Reproduce, exactly and in full, only the lines below from the one containing "Gå på opdagelse (90, 588)" through the one containing "Hvem er vi (15, 2225)".

**Stored items**

=== Begin Enclosure ===

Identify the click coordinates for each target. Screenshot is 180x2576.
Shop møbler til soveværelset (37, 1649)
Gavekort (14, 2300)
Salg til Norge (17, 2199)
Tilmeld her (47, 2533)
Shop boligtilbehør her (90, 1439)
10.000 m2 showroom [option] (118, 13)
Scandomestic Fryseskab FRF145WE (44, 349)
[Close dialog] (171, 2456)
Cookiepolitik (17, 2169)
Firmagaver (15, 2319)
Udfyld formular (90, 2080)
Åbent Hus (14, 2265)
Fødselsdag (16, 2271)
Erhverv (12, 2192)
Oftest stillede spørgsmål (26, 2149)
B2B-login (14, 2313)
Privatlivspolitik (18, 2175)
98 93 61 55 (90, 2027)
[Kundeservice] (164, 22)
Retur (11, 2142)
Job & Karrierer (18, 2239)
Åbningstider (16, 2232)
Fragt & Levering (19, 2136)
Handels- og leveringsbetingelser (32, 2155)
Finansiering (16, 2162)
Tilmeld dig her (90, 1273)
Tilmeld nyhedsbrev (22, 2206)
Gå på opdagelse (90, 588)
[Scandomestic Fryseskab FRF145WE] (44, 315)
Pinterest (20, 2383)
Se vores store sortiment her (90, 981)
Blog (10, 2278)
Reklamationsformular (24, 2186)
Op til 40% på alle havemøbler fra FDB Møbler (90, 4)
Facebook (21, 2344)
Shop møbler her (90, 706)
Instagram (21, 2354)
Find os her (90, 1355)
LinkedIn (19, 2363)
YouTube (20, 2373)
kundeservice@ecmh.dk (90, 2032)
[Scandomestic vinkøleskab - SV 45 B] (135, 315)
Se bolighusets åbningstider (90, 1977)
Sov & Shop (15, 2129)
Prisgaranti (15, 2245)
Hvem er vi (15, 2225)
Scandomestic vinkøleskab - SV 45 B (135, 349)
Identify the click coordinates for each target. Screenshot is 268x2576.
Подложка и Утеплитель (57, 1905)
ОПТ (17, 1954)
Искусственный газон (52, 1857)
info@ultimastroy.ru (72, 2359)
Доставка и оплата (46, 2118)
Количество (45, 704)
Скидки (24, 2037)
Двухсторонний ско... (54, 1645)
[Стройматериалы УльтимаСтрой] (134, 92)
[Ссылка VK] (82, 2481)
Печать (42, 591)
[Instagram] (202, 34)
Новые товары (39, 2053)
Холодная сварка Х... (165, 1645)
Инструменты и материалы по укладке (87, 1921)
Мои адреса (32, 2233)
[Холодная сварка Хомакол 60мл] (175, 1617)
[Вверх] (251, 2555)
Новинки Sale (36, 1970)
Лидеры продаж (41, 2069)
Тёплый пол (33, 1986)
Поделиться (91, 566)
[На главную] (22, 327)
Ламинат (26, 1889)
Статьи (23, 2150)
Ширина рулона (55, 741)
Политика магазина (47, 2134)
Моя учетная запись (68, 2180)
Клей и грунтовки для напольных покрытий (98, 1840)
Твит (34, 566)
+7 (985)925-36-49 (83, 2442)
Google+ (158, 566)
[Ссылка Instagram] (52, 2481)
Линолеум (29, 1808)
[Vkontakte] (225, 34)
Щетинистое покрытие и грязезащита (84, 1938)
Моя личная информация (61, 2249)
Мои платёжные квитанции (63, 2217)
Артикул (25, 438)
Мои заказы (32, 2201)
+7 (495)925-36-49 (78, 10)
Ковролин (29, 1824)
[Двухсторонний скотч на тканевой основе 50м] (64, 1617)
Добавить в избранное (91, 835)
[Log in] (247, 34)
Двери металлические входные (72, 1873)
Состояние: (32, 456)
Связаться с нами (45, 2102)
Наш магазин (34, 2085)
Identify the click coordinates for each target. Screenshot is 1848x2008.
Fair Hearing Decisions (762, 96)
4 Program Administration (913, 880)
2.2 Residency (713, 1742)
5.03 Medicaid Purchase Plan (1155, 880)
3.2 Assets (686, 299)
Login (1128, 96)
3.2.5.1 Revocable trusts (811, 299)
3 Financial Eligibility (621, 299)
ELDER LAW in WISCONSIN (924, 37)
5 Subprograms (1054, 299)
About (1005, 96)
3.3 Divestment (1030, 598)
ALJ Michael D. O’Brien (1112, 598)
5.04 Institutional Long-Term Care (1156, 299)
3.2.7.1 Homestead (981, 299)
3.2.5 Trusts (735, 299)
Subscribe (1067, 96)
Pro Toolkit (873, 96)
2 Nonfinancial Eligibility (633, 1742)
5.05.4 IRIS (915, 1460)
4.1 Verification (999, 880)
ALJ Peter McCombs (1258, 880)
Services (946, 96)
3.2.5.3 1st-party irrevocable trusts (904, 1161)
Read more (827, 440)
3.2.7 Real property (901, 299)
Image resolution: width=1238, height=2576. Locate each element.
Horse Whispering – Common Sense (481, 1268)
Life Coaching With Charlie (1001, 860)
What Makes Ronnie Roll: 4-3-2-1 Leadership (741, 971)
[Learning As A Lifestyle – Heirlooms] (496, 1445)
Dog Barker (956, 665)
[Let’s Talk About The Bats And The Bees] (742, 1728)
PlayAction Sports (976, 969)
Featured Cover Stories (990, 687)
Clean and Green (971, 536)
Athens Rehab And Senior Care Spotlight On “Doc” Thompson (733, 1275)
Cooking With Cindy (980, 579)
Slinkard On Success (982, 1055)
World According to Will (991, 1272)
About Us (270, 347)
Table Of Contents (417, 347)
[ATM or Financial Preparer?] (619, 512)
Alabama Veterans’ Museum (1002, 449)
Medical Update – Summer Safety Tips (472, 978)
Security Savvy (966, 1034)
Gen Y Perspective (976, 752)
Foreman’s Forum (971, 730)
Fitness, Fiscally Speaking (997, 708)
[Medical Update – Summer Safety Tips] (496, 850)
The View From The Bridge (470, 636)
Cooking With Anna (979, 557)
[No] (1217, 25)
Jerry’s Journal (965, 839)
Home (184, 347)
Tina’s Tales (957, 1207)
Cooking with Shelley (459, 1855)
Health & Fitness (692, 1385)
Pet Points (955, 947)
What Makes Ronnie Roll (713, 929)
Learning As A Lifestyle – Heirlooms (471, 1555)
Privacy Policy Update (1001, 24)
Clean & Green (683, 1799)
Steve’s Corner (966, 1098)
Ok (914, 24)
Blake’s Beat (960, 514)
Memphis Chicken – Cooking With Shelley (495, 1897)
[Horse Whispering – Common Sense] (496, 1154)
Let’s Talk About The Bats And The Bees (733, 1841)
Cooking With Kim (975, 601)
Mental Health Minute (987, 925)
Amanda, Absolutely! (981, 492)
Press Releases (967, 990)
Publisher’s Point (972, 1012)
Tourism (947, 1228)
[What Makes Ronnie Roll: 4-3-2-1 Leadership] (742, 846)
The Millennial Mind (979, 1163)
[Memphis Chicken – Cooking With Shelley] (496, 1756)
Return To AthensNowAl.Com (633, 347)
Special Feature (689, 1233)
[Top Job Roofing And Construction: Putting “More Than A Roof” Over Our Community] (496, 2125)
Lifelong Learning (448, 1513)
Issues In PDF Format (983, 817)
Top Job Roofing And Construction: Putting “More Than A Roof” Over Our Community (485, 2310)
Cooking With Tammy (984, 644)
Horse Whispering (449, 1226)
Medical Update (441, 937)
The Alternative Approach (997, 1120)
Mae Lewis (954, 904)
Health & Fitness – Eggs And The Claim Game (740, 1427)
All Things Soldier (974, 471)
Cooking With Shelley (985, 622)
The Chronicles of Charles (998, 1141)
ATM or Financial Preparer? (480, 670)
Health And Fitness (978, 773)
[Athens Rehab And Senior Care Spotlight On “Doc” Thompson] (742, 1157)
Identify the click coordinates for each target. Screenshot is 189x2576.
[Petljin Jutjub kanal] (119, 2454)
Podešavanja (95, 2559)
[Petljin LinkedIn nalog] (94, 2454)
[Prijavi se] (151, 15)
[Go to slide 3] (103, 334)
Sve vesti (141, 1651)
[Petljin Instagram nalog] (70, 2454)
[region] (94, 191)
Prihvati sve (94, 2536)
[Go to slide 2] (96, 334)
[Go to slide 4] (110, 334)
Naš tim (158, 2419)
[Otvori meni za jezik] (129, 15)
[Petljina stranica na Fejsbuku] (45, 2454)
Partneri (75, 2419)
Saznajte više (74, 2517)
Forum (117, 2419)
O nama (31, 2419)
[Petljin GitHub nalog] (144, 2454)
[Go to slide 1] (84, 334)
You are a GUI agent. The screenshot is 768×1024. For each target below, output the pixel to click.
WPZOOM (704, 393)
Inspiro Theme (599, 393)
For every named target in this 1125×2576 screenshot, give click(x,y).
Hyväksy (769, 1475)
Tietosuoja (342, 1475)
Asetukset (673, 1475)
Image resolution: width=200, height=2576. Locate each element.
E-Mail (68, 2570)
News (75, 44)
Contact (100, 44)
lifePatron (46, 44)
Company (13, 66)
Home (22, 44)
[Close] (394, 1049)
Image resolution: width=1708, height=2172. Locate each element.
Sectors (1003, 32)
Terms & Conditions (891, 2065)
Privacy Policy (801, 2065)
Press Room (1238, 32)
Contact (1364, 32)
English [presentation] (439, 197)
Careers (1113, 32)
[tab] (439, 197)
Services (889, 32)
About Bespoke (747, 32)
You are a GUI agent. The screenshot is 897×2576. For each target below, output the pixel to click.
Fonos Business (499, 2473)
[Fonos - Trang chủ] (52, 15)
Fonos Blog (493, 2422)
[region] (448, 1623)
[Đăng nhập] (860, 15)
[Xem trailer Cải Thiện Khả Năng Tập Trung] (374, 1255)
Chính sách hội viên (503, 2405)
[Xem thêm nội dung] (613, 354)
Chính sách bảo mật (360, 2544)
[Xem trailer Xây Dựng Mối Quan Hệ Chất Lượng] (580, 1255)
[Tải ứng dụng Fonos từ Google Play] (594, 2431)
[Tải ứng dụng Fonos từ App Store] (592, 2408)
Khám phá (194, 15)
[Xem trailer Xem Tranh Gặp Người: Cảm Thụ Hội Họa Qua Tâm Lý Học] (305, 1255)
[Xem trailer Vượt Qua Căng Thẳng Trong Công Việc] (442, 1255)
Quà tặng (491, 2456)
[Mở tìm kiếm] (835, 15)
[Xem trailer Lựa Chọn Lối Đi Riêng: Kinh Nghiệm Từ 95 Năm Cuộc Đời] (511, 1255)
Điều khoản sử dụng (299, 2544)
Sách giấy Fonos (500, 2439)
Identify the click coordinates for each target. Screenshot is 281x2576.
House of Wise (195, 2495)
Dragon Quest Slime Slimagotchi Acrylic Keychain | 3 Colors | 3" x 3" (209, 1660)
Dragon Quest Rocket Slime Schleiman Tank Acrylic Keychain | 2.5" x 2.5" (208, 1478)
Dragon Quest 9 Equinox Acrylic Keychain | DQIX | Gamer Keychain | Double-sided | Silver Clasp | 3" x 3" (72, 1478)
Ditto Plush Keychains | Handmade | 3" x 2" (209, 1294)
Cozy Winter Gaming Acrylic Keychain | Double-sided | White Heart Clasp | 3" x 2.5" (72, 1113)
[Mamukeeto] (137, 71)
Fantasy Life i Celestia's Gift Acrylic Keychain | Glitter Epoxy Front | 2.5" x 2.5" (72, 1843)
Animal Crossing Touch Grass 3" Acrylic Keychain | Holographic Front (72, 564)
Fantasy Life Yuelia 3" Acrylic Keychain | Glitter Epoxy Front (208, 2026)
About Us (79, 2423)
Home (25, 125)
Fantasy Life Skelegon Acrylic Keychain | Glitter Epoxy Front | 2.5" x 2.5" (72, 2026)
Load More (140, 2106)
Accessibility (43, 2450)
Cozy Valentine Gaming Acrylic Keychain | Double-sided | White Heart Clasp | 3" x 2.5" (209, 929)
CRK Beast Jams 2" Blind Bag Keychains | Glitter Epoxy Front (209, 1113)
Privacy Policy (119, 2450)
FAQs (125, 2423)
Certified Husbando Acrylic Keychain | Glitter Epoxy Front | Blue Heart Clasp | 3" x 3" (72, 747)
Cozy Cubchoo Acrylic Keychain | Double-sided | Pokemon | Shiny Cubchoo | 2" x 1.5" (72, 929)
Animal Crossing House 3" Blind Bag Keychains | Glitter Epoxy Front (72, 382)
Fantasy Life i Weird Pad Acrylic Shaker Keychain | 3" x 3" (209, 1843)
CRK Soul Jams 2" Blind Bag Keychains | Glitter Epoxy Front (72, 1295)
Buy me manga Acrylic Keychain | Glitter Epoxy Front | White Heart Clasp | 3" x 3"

=== End Enclosure ===

**Final answer**
Gå på opdagelse (90, 588)
[Scandomestic Fryseskab FRF145WE] (44, 315)
Pinterest (20, 2383)
Se vores store sortiment her (90, 981)
Blog (10, 2278)
Reklamationsformular (24, 2186)
Op til 40% på alle havemøbler fra FDB Møbler (90, 4)
Facebook (21, 2344)
Shop møbler her (90, 706)
Instagram (21, 2354)
Find os her (90, 1355)
LinkedIn (19, 2363)
YouTube (20, 2373)
kundeservice@ecmh.dk (90, 2032)
[Scandomestic vinkøleskab - SV 45 B] (135, 315)
Se bolighusets åbningstider (90, 1977)
Sov & Shop (15, 2129)
Prisgaranti (15, 2245)
Hvem er vi (15, 2225)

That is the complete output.